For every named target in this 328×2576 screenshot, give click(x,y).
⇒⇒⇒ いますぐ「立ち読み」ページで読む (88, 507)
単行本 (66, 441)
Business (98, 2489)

--------------------

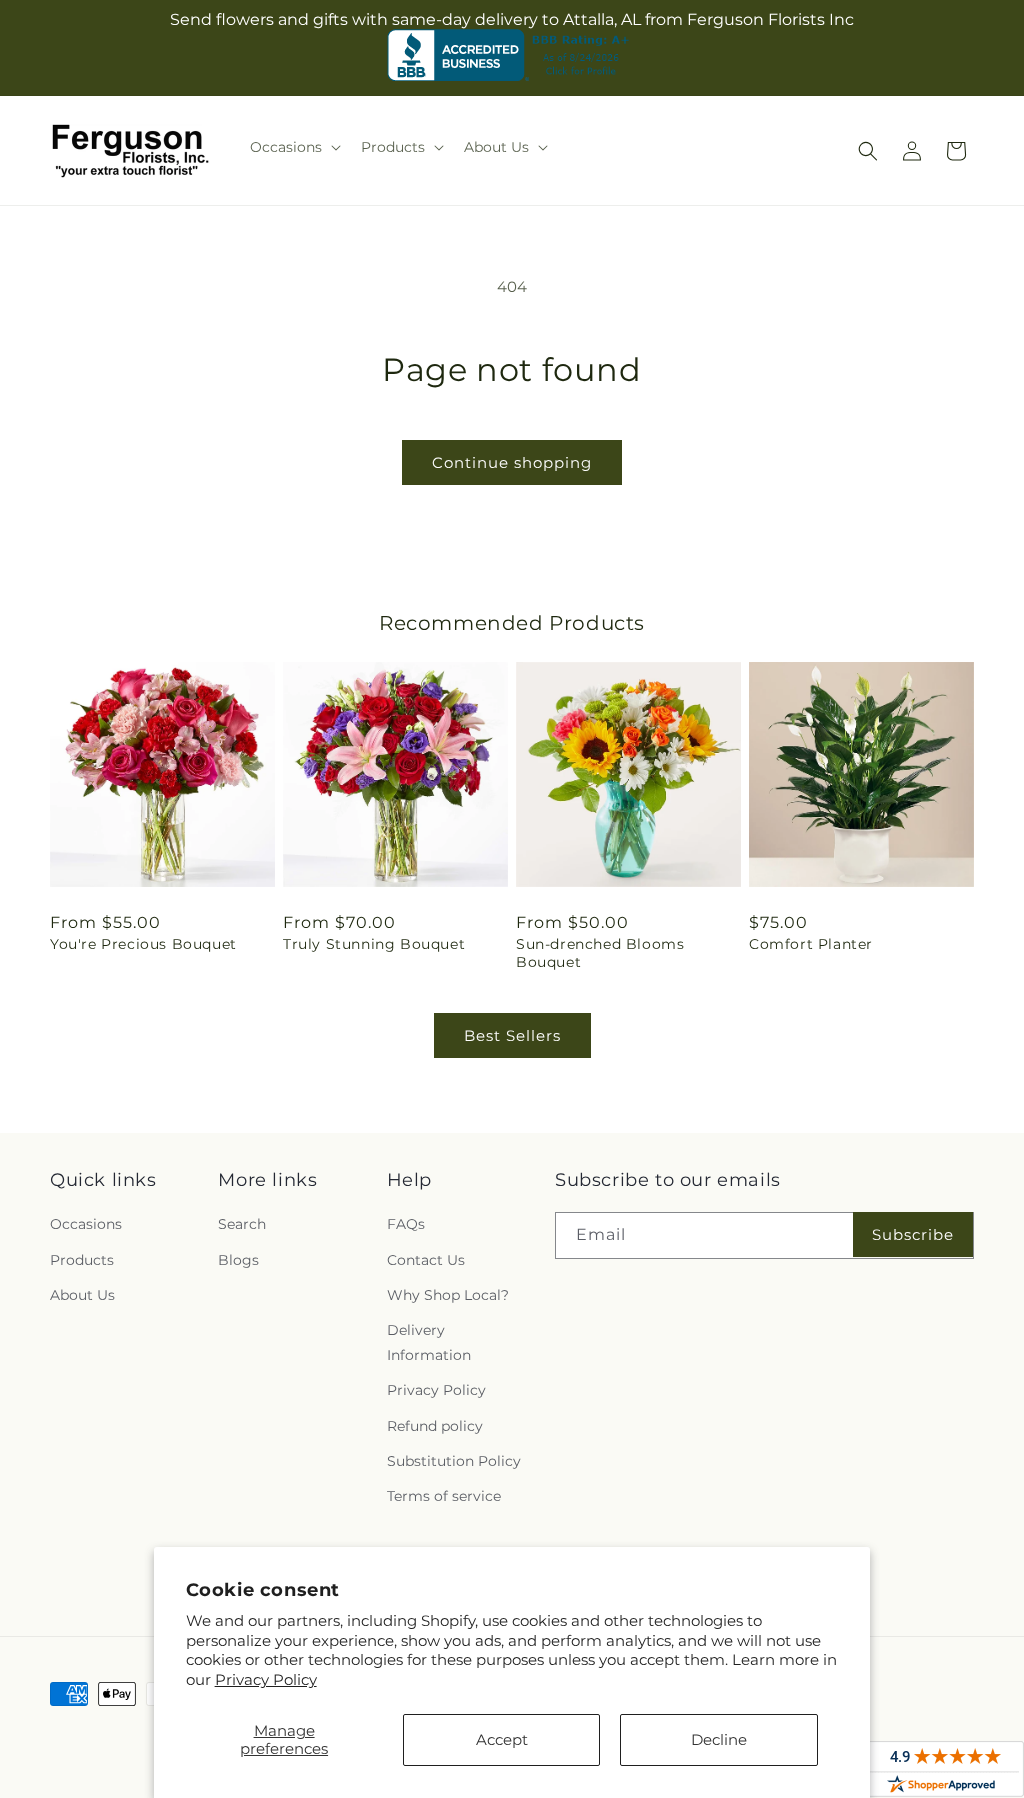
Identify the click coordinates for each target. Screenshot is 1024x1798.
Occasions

--------------------

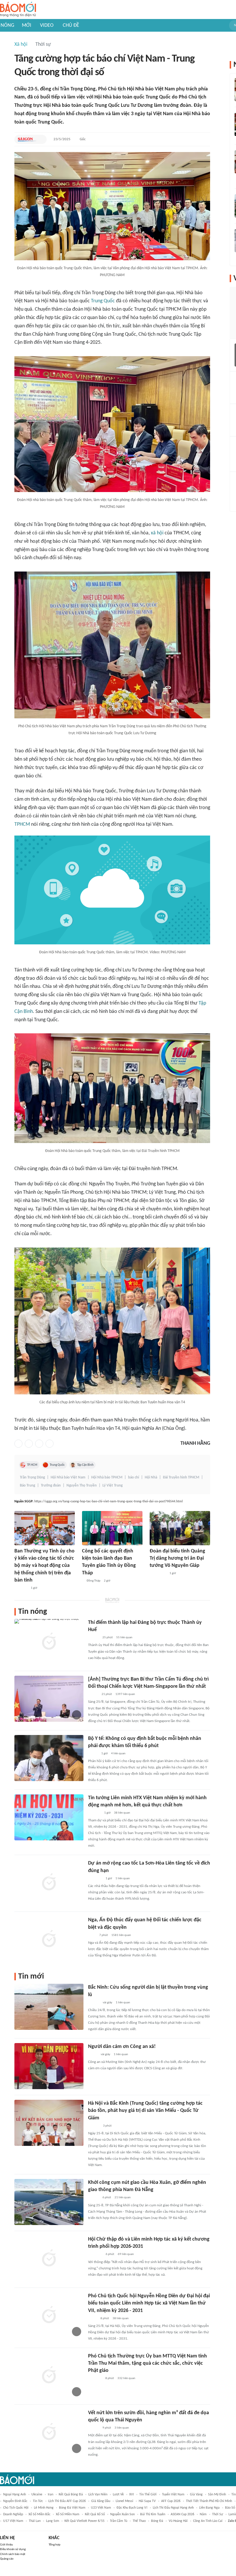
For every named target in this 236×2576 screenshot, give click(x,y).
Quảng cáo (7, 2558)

--------------------

Check each line of the records above, and copy those that hold the word "give".

- _RESPONSE AREA_
For every named target in this 328×2576 screenshot, give click(x,y).
For every named target in this 236×2576 screenshot, give click(x,y).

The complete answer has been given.